By Dante Munnis:
When you are 17, one of the biggest life changing thrills you can experience is getting accepted into your dream college. After all, it’s not just like you apply one fine day, and then a week later, you get admitted. The importance of college is something that’s put in your head from a pretty young age. I think I was around 12 when I started thinking about it and it pretty much became the driving force during my high school years.
Of course, it is not just any college you’re looking at, we’re all seeking for the ‘dream school experience’ and in my case, the school turned out to be The University of Wisconsin.
Well, to be honest, it started with the football stadium when I was around 16 . I always loved Camp Randall Stadium and being from the midwest, the Badgers were a natural team for me to root for. On top of that, I liked the images of the campus they showed during the games and that was enough for me to go online and do a little research. I checked out the school’s academic rankings (among top 10 public universities of the nation), tuition cost, scholarships, and the various academic programs it offered and excelled in.
The next step was a little road trip I took to Madison the next summer to see the town and campus in person and from that point on, I was hooked. The city was great, urban but with the heavy college-life feel to it, the grounds of the school were beautiful, and there was a serious thrill about the sheer size and scope of a university which was home to 45,000 students. Factoring them all in with its very competitive Football and Basketball teams and academic reputation (even though I had no idea what I wanted to do my major in back then), I knew I wanted to be a Badger.
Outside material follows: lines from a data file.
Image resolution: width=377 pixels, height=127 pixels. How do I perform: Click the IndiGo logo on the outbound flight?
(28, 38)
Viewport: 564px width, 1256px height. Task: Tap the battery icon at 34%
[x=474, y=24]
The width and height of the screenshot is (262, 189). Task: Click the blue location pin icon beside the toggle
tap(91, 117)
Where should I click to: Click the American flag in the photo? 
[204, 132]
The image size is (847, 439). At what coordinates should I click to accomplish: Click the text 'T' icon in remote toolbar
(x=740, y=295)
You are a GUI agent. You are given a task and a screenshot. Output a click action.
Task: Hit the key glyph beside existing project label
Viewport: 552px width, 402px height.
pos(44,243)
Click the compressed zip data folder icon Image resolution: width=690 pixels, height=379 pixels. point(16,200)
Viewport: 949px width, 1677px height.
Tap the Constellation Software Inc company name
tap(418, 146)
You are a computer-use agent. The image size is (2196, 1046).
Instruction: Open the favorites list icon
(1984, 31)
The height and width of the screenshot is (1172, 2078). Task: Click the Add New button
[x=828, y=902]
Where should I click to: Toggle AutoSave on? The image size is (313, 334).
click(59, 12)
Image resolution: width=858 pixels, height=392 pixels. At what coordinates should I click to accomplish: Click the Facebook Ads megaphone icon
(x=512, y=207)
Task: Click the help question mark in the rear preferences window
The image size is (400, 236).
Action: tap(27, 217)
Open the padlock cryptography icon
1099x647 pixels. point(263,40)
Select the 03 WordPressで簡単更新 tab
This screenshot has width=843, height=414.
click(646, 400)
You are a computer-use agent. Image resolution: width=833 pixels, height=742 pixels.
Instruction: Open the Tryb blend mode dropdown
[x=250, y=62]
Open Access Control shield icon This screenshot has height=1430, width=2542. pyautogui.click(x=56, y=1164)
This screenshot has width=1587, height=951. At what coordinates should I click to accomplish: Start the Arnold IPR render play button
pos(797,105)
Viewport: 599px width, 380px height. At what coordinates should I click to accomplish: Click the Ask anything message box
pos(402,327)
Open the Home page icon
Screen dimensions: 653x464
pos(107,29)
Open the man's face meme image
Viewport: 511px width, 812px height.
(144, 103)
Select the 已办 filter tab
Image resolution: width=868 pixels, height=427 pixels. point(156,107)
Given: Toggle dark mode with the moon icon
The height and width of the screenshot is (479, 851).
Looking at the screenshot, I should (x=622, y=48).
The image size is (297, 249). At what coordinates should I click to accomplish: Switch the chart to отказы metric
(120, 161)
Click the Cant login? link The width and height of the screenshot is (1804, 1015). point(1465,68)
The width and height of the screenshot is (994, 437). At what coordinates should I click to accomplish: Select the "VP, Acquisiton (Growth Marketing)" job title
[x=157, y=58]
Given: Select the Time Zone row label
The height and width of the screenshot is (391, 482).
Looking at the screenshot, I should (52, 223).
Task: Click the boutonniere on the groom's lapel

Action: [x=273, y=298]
So now that I’d zeroed down on my dream school, I suddenly had a razor sharp sense of focus, and after spending too many hours of studying for my ACTs (American College Testing) and doing everything I could to pump up my G.P.A. (Grade Point Average), I applied during the summer of my Junior year. And two months later, I was accepted.
And then life began changing.
Not right at first actually, because I still had to wrap up my final year of high school. It didn’t even happen during my freshman year of college to be true.
Don’t get me wrong, my first year was a blast. Everything was new – you no longer had the parental units watching your every move, and you’re suddenly able to do things like going for a run at midnight on a Tuesday and then finding yourself at a house party on a Thursday.
But this wasn’t anything I would have called profoundly life changing. And to be honest, the first year is still pretty much a blur to me.
However, during my second year and the two years that followed, life at my dream school began to impact and alter me in some pretty profound ways.
For starters, I began thinking about my health and taking care of myself in a way that I probably could never have imagined when I was younger. Gone were the nice and neat daily school days scheduled from 8:15 am to 3:57 pm, the set dinner times at 6:30 pm, and bedtime by 10:30 pm. Now life seemed to go on for 24/7. With times ranging anywhere from 8:00 am to 10 pm and various ‘social activities’ happening every day of the week, I for the first time became aware of the need of sleep and daily workouts in order to keep myself from losing against the oddball lifestyle of college. That new-found health consciousness is something I’ve taken with me to this very day.
Another major change came when I became financially aware. Yeah, I knew what a dollar was back in high school, but I never had to really think in terms of a budget. The money I made from working was easily more than enough to pay for my CDs, movies, and computer games, and I’d never had to think about running out of dough before the end of the month.
But now I was effectively on my own in college and I had a sudden realisation of what true expenses were (rent, electricity, going to the market etc.).
This was all for the better, though, because from that point on I saw the concept of saving money in a whole new light, one which has helped me control my expenditure and differentiate between my wants and needs during the post-graduate life.
My dream college changed my life more when it taught me to become more aware of how others felt. I learnt that the things you say and do can affect people in ways I’d never known before. Listening to my friends’ problems, doing more to verbalise my own thoughts, and dealing with a variety of personalities helped me a lot to get a better grasp of how individuals often see the same thing in very different ways. Knowing that made me far more adept at seeing other people’s perspectives, which is a skill that has helped me greatly during my adult life.
Finally, going to my dream school taught me to push myself. You don’t know what you’re capable of until you’re tested by those who are just as much or more talented than you are. And being in a place with a ton of really bright people, who had their own gifts and ambitions, made me dig deeper into myself to find out just how sharp, strong, or mentally tough I could be. Discovering that I could be something more, had the most profound effect on my life and from that point on, it is what has made me braver and more confident and enabled me to face tough challenges in life.